____ Working data

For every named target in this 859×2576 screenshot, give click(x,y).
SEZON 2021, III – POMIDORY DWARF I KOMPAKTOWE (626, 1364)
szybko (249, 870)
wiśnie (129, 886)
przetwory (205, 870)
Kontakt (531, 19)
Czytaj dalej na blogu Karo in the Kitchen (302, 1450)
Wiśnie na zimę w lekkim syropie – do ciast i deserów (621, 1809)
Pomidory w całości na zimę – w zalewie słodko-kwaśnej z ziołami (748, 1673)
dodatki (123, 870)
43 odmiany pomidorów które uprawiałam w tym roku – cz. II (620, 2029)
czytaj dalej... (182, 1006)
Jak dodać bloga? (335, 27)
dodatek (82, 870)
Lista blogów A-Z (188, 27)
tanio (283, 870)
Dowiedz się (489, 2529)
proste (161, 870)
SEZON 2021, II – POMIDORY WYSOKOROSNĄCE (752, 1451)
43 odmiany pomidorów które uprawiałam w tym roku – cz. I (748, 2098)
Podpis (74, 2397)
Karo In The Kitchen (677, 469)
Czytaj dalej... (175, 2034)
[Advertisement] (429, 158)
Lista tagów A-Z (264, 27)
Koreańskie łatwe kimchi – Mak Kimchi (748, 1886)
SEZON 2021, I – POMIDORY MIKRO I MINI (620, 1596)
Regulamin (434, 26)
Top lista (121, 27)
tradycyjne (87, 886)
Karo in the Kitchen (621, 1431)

________
____ Working data

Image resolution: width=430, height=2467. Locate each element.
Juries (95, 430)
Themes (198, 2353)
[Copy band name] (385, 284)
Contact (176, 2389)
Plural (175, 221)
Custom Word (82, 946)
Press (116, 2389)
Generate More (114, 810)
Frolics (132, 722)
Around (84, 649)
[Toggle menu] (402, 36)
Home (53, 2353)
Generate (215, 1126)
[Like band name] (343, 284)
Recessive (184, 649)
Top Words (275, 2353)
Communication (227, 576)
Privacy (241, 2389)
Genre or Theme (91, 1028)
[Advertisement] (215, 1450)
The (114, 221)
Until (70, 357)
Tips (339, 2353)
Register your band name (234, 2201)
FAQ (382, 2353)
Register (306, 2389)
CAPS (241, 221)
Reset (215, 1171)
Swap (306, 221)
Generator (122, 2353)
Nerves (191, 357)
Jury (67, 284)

________
____ Working data

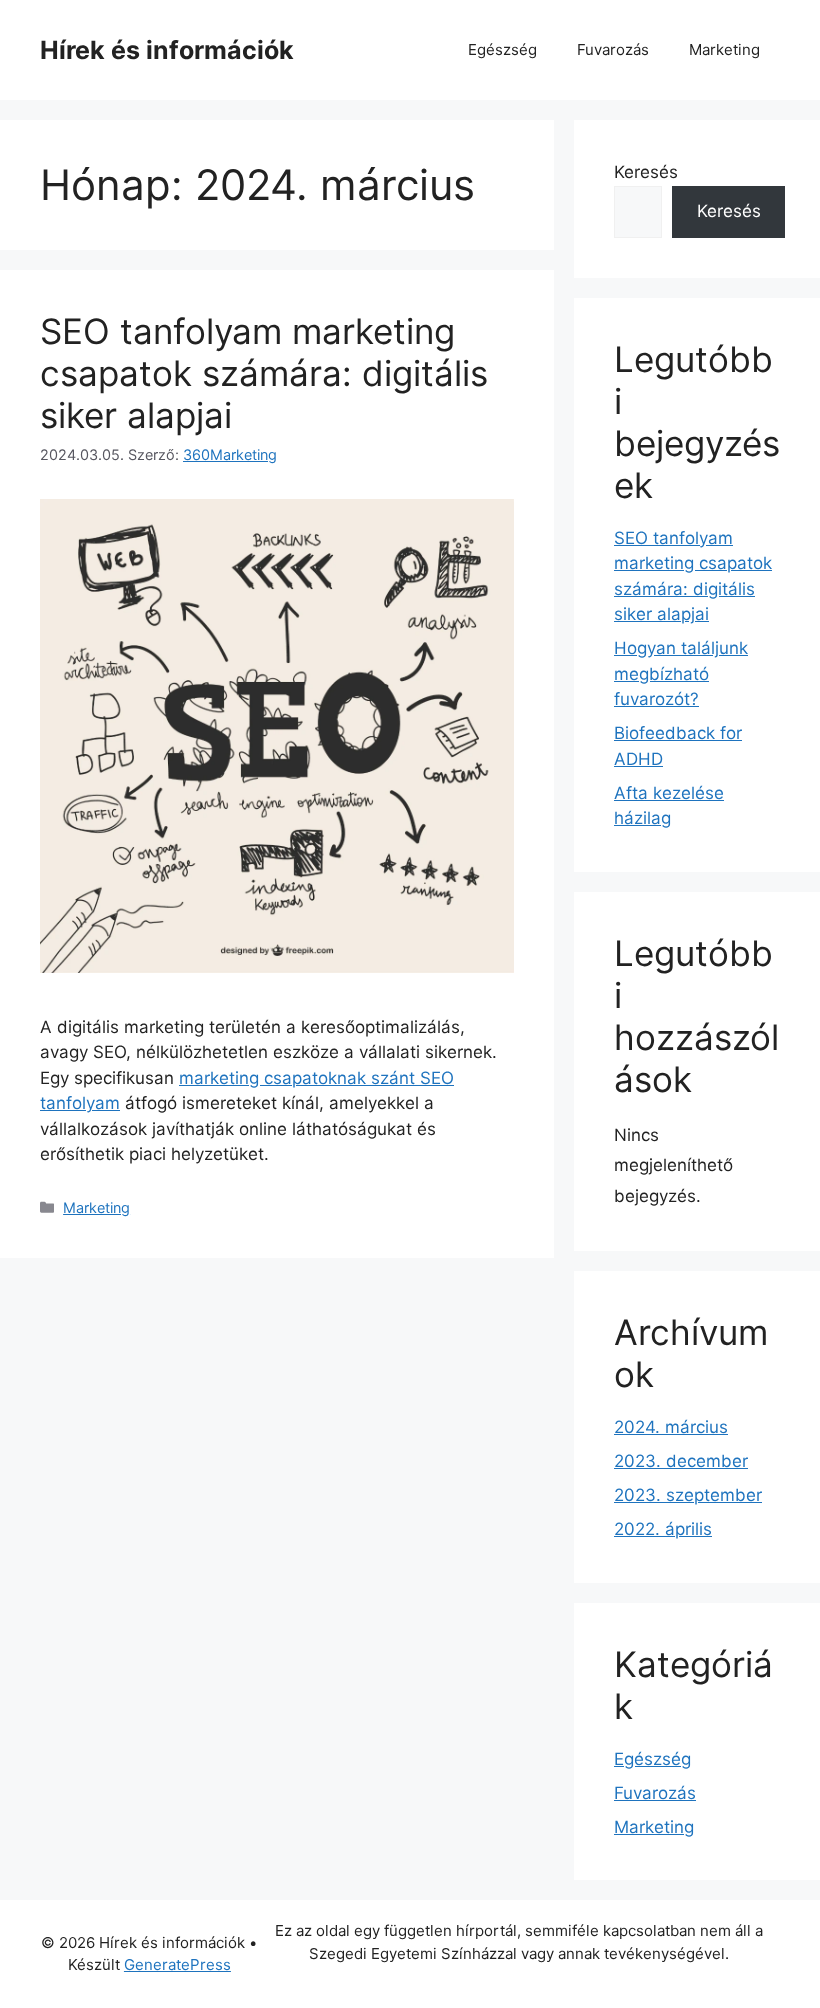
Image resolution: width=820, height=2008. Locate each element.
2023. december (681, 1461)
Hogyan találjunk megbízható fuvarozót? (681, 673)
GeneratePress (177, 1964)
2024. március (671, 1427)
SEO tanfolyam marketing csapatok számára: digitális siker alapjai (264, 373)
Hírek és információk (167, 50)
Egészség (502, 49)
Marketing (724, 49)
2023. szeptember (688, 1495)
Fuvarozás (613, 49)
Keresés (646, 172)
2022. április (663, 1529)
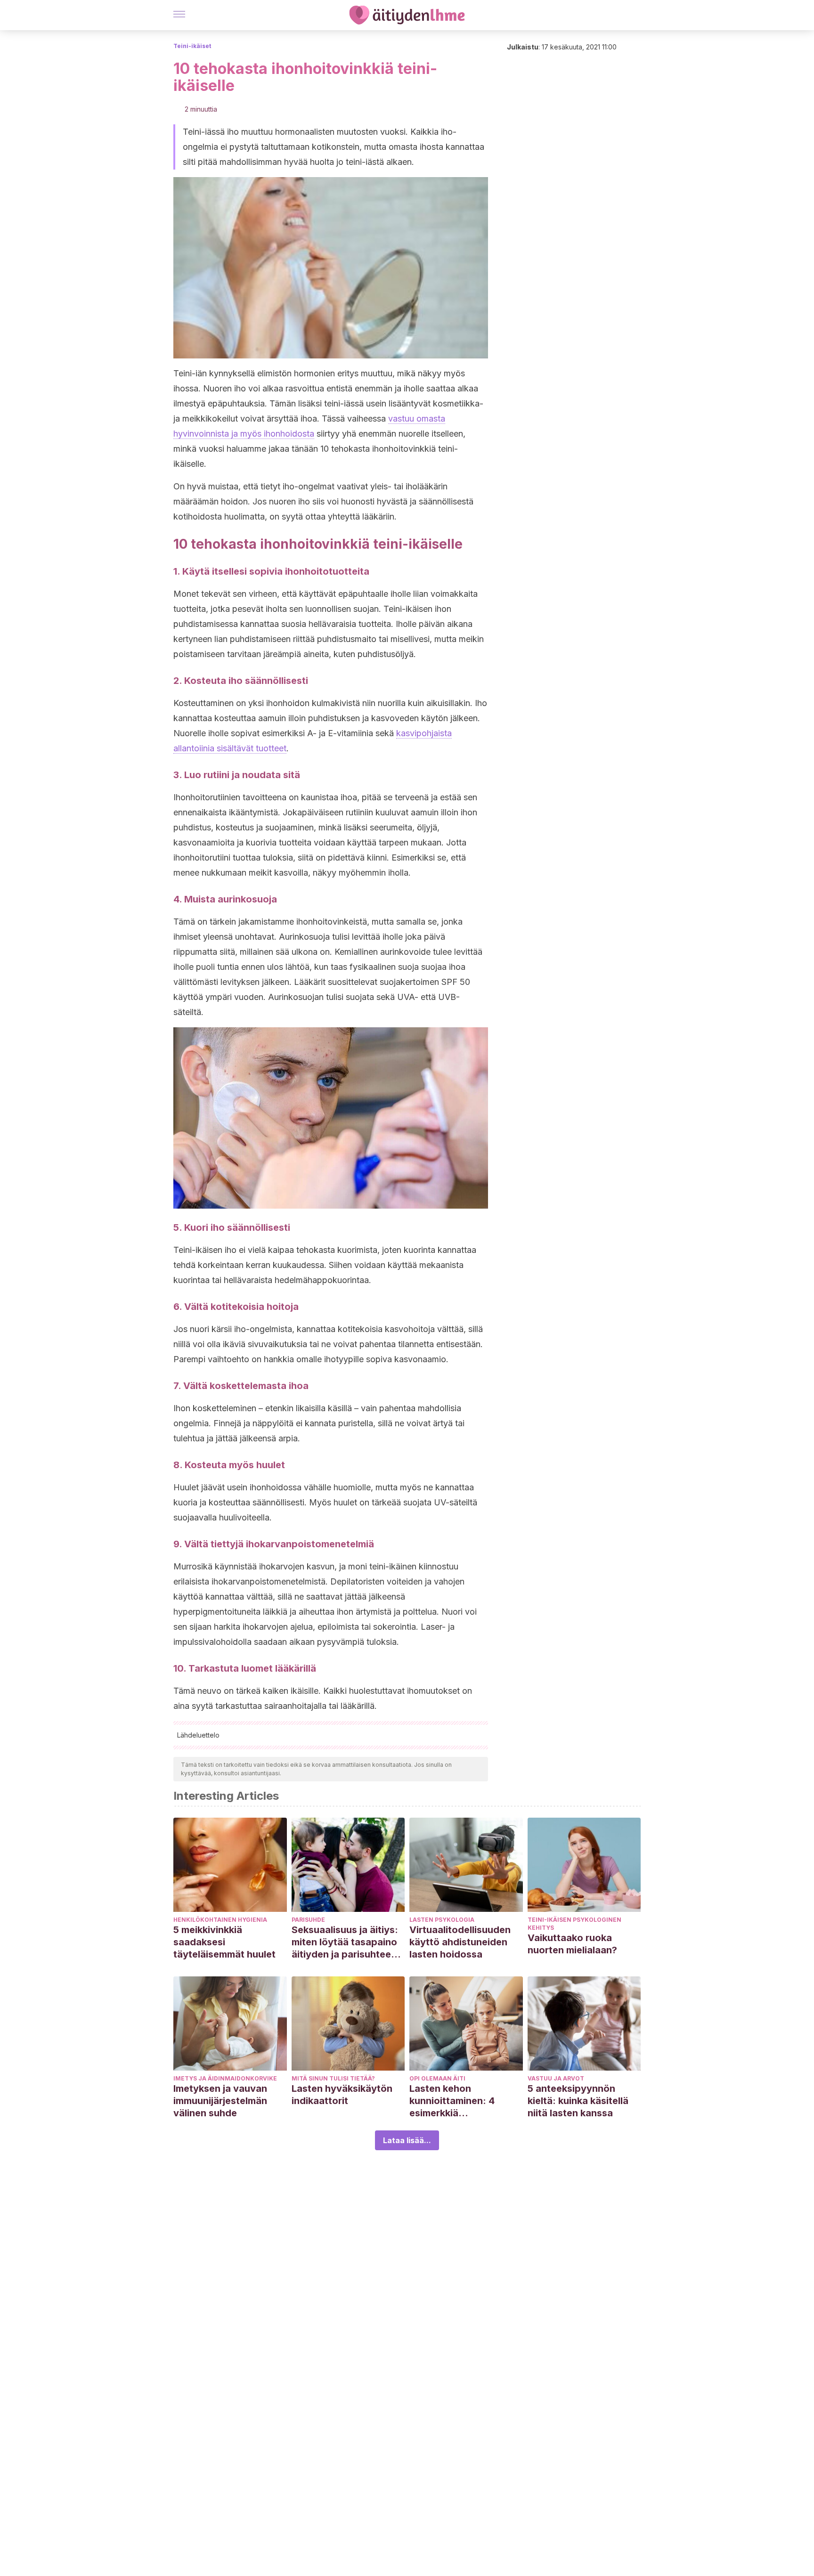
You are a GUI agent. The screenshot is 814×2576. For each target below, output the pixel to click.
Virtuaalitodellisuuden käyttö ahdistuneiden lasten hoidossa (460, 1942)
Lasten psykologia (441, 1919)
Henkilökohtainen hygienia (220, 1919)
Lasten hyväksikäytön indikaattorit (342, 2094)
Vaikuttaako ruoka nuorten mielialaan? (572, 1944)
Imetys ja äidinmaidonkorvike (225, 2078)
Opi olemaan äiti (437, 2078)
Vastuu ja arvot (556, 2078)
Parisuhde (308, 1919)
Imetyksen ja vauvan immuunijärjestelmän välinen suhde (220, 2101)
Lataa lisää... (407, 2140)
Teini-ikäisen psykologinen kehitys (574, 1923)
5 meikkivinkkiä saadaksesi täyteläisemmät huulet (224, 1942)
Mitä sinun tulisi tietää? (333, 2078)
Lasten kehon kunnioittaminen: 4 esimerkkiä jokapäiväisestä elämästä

________

### Task statement
Each line of the data that includes the word "Locate" counts once; report the total and nothing more.

### Task output
2